» Activity
Set down exactly the lines in the records below that run from the line with "year value text" to the line with "Given: Click the magnifier search icon", inclusive, and nothing more.

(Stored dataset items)

- - -

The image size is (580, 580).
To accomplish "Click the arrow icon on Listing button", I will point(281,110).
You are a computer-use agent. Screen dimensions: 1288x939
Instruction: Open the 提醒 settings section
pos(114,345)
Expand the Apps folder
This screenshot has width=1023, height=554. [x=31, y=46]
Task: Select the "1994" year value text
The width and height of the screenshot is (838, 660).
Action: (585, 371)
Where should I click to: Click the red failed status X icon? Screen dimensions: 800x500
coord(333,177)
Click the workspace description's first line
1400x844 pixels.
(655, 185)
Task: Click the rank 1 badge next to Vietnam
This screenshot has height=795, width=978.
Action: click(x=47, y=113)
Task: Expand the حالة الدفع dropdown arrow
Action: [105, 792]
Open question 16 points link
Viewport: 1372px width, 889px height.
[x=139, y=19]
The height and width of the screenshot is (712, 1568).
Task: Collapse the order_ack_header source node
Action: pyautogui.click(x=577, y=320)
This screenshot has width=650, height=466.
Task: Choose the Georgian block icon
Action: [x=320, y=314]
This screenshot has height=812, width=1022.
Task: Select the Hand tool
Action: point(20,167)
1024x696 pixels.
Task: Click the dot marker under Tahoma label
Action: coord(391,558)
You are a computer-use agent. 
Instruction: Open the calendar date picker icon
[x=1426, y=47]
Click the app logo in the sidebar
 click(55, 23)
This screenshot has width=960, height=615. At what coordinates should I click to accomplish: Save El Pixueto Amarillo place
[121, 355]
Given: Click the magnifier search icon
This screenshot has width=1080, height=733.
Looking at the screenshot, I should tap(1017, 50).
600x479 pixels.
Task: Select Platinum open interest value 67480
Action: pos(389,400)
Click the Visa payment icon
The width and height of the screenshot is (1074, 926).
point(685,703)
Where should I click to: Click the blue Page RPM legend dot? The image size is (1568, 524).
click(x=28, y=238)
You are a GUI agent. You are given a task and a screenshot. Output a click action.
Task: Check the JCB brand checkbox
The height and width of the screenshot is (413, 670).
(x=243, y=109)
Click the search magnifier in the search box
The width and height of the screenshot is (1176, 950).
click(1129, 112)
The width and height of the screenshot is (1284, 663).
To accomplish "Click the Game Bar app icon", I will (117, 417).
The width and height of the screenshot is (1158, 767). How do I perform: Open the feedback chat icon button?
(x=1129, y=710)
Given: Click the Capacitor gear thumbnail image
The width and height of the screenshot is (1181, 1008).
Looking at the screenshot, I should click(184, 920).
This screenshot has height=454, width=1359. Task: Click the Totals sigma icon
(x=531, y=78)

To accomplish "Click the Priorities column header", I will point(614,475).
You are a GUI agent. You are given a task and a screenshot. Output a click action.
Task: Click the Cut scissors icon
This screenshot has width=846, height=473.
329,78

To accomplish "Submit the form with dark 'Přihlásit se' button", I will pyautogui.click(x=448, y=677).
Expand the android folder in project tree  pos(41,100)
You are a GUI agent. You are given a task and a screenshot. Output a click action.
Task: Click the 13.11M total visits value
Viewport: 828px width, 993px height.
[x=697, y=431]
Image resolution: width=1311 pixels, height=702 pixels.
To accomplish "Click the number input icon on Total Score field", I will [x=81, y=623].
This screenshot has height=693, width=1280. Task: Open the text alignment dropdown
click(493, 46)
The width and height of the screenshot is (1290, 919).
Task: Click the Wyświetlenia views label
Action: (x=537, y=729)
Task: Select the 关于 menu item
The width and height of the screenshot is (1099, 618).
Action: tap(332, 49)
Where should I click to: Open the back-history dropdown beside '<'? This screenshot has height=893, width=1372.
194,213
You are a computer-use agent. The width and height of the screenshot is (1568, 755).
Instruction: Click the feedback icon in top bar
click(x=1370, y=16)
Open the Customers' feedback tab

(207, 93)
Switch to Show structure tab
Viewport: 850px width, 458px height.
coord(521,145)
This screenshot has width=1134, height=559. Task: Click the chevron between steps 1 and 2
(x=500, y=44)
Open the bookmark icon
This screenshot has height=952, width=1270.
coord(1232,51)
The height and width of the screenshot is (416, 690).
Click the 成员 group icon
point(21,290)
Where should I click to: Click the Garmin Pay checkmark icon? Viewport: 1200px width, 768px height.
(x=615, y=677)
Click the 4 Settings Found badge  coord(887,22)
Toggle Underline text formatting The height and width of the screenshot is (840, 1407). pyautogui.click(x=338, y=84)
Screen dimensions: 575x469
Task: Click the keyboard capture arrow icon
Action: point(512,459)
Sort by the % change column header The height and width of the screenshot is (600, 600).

- - -

» Final answer
Task: Select the "1994" year value text
The width and height of the screenshot is (838, 660).
Action: (585, 371)
Where should I click to: Click the red failed status X icon? Screen dimensions: 800x500
coord(333,177)
Click the workspace description's first line
1400x844 pixels.
(655, 185)
Task: Click the rank 1 badge next to Vietnam
This screenshot has height=795, width=978.
Action: click(x=47, y=113)
Task: Expand the حالة الدفع dropdown arrow
Action: [105, 792]
Open question 16 points link
Viewport: 1372px width, 889px height.
[x=139, y=19]
The height and width of the screenshot is (712, 1568).
Task: Collapse the order_ack_header source node
Action: pyautogui.click(x=577, y=320)
This screenshot has width=650, height=466.
Task: Choose the Georgian block icon
Action: [x=320, y=314]
This screenshot has height=812, width=1022.
Task: Select the Hand tool
Action: point(20,167)
1024x696 pixels.
Task: Click the dot marker under Tahoma label
Action: coord(391,558)
You are a computer-use agent. 
Instruction: Open the calendar date picker icon
[x=1426, y=47]
Click the app logo in the sidebar
 click(55, 23)
This screenshot has width=960, height=615. At what coordinates should I click to accomplish: Save El Pixueto Amarillo place
[121, 355]
Given: Click the magnifier search icon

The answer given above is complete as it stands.